Method: Outpatients with DSM-III-R major
depression, a minimum score of 20 on the 21item Hamilton Rating
Scale for Depression (HAM-D), and depressive symptoms for at
least 1 month were eligible. Patients were randomly assigned to
treatment with venlafaxine, 37.5 mg twice daily, or fluoxetine,
20 mg once daily. The dose could be increased to venlafaxine, 75
mg twice daily, or fluoxetine, 20 mg twice daily, after 3 weeks
for a poor response.

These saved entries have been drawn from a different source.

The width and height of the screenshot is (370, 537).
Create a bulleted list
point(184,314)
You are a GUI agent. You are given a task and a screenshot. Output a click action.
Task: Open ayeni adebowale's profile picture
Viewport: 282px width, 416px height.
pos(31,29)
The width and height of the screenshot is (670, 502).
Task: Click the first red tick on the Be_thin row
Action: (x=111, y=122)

The primary efficacy variables were the
final on-therapy scores on the HAM-D, Montgomery-Asberg
Depression Rating Scale (MADRS), and Clinical Global Impressions
Severity of Illness (CGI-S) and Improvement (CGII) scales.
Results: Three hundred eighty-two patients were
randomly assigned to therapy and included in the intent-to-treat
analysis. Both venlafaxine and fluoxetine produced significant
reductions from baseline to day 56 in mean HAM-D, MADRS, and
CGI-S scores, but no significant differences were noted between
groups. Among patients who increased their dose at 3 weeks,
significantly (p < .05) more patients taking venlafaxine than
taking fluoxetine had a CGI-I score of 1 (very much improved) at
the final evaluation. The most frequent adverse events were
nausea, headache, and dizziness with venlafaxine and nausea,
headache, and insomnia with fluoxetine.
Conclusion: These results support the efficacy
and tolerability of venlafaxine in comparison with fluoxetine for
treating outpatients with major depression.